(Dataset excerpts begins)

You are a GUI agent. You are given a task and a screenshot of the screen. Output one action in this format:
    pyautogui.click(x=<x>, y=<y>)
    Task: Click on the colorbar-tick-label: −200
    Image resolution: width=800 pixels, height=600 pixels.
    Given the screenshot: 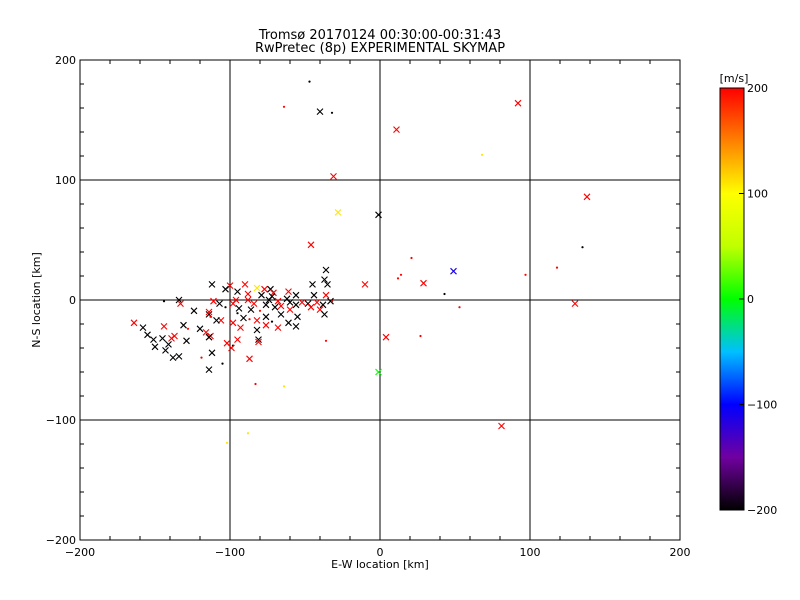 What is the action you would take?
    pyautogui.click(x=762, y=510)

(Dataset excerpts ends)

Your instructions:
Copy everything in the data above, from its first line down through the line containing "Image resolution: width=800", word for word, with both of those lines included.

Solved exercise:
You are a GUI agent. You are given a task and a screenshot of the screen. Output one action in this format:
    pyautogui.click(x=<x>, y=<y>)
    Task: Click on the colorbar-tick-label: −200
    Image resolution: width=800 pixels, height=600 pixels.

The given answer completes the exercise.